_How to complete this task_
Reproduction without pictures: print every entry precisely as written.

_Dataset records_
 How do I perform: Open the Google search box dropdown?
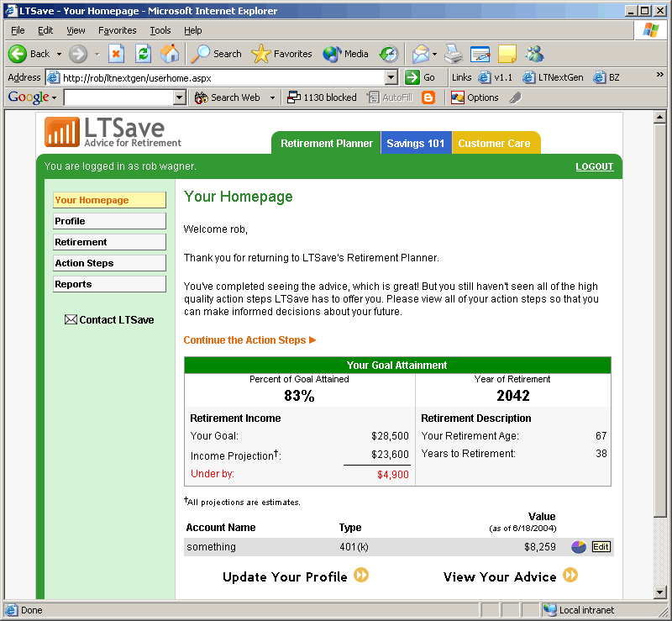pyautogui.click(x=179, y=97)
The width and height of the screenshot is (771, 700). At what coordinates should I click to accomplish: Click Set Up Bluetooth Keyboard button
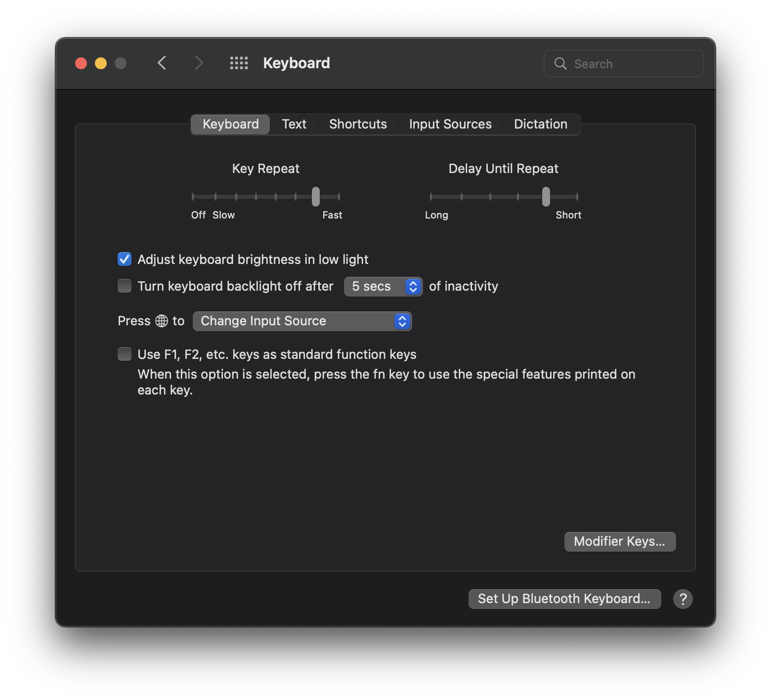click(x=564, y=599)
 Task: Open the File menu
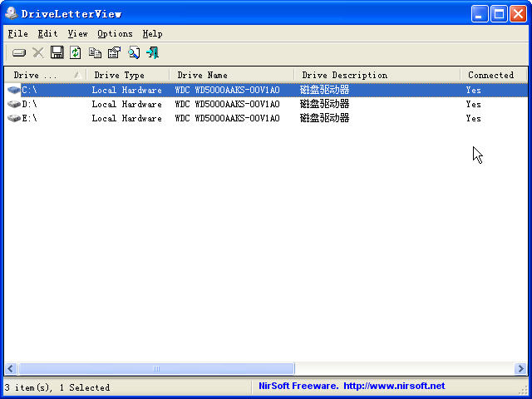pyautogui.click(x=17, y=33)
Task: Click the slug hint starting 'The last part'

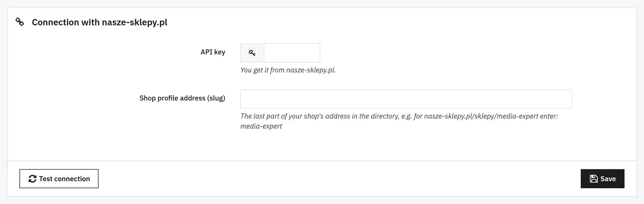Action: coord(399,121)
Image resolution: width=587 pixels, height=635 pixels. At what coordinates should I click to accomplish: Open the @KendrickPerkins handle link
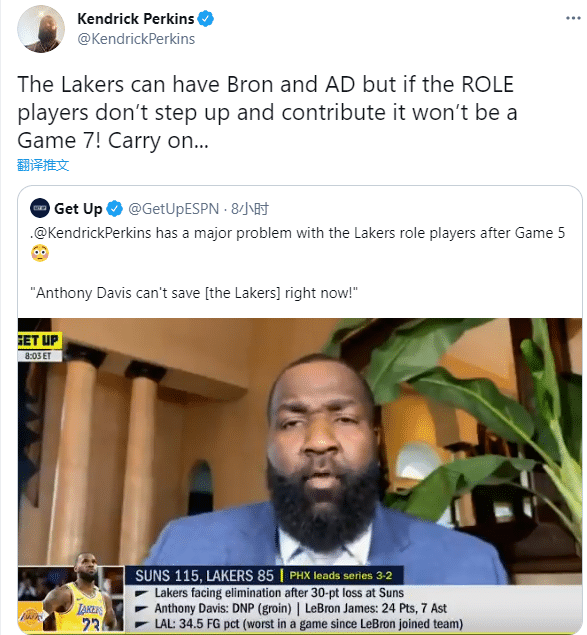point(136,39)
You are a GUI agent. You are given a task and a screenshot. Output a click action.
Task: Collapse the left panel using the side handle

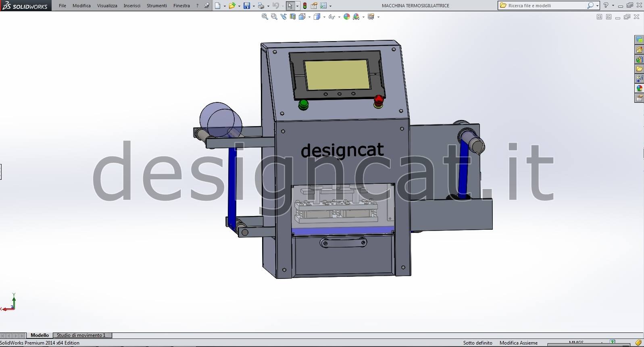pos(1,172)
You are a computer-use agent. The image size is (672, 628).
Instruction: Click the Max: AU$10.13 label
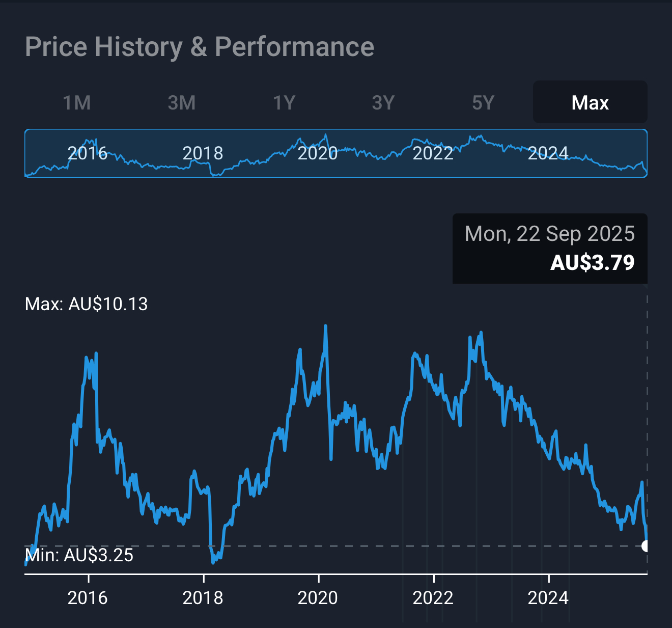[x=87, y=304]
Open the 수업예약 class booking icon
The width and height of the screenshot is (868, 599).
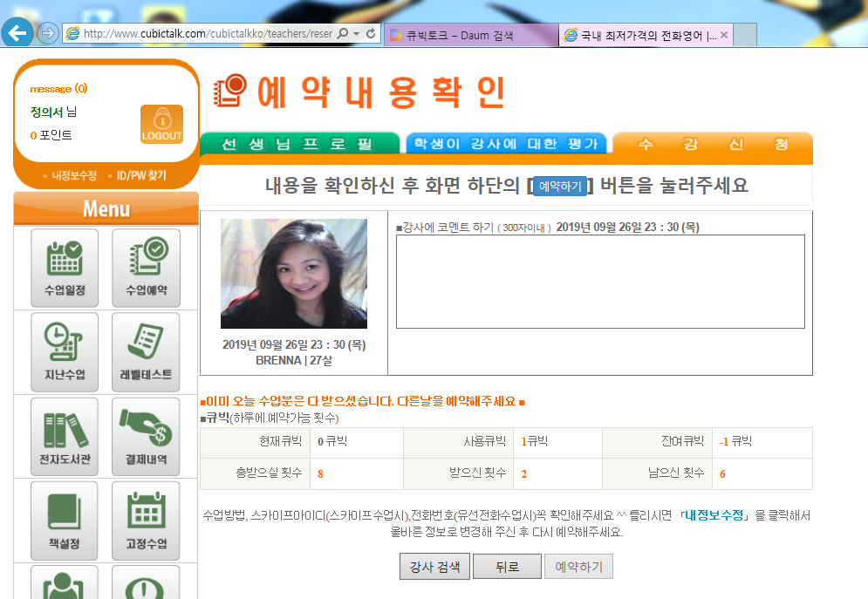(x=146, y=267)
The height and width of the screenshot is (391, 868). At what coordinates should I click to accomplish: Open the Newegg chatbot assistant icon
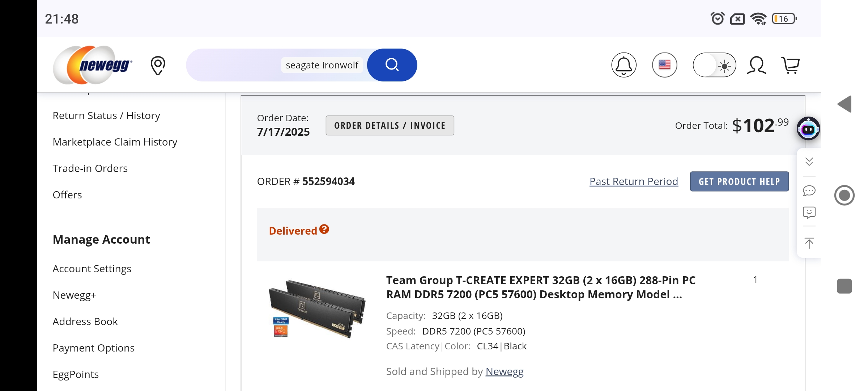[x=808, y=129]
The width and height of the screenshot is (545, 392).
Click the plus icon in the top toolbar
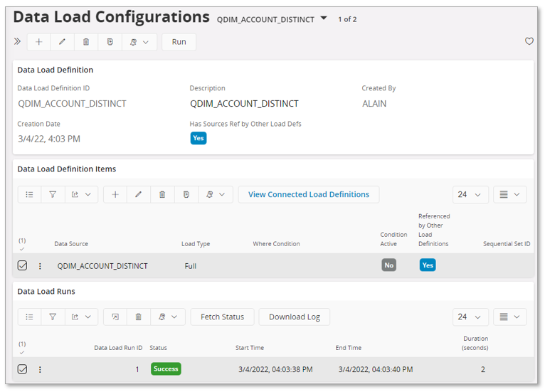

_Output_
 How do I perform: Open the Google search box dropdown?
pyautogui.click(x=179, y=97)
The width and height of the screenshot is (771, 700). At what coordinates should I click to accomplish: Click Set Up Bluetooth Keyboard button
click(x=564, y=599)
 Task: Open the File menu
pyautogui.click(x=17, y=33)
Task: Click the slug hint starting 'The last part'

Action: coord(399,121)
Image resolution: width=587 pixels, height=635 pixels. At what coordinates should I click to accomplish: Open the @KendrickPerkins handle link
point(136,39)
You are a GUI agent. You are given a task and a screenshot. Output a click action.
Task: Collapse the left panel using the side handle

pos(1,172)
You are a computer-use agent. The image size is (672, 628).
Instruction: Click the Max: AU$10.13 label
[x=87, y=304]
Open the 수업예약 class booking icon
The width and height of the screenshot is (868, 599).
(x=146, y=267)
The height and width of the screenshot is (391, 868). At what coordinates should I click to accomplish: Open the Newegg chatbot assistant icon
[x=808, y=129]
The width and height of the screenshot is (545, 392).
Click the plus icon in the top toolbar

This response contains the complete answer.